## Tugas Wajib:
Dalam kutipan tentang Sabang, kapal apa yang membawa rombongan Muhibah Budaya Jalur Rempah ke Teluk Sabang?

## Kutipan:
● ● ●

Masuk Daftar
My Getplus

Sabang, Singapura yang Gagal

Sabang dulunya daerah buangan. Dijadikan pelabuhan bebas lantaran hendak dijadikan seperti Singapura.

Oleh: Petrik Matanasi | 25 Jun 2024
Aksi teatrikal tentang perniagaan rempah di masa lalu dihelat di Pelabuhan Sabang untuk menyambut rombongan Muhibah Budaya Jalur Rempah 2024. (Petrik Matanasi/Historia)

DINIHARI 22 Juni 2024, sampailah KRI Dewaruci –yang membawa rombongan Muhibah Budaya Jalur Rempah– di Teluk Sabang. Kapal latih TNI AL itu tiba lebih cepat lantaran mendahului jadwal demi kenyamanan pelayaran.

Lantaran mendahului jadwal pula, Dewaruci tak bisa langsung sandar di pelabuhan. Maka para awak Dewaruci harus sabar menunggu untuk sandar pada hari berikutnya. Jadi keindahan Sabang nan mungil itu untuk sehari ini hanya bisa dilihat dari kapal saja.

● ● ●

## Data yang Diberikan:

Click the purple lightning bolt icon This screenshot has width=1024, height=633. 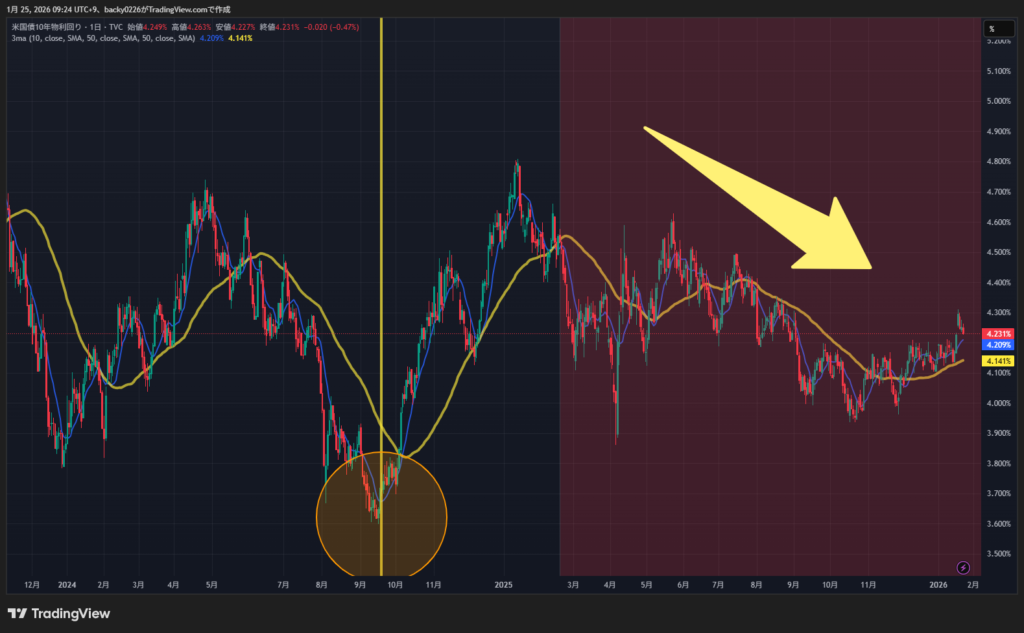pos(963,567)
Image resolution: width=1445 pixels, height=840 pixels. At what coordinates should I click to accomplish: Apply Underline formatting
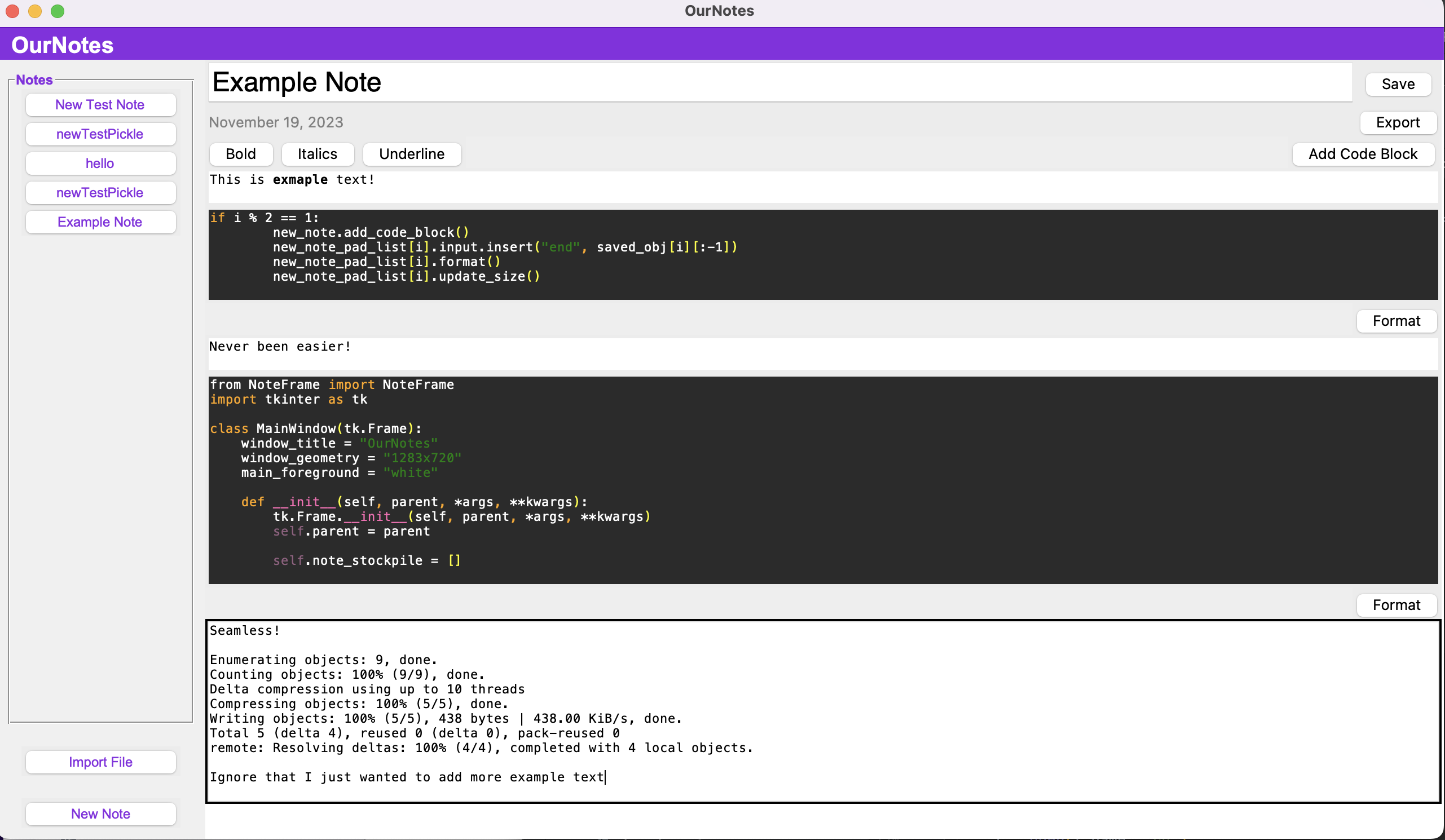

● ● ●

## Jawaban Benar:
KRI Dewaruci, kapal latih TNI AL.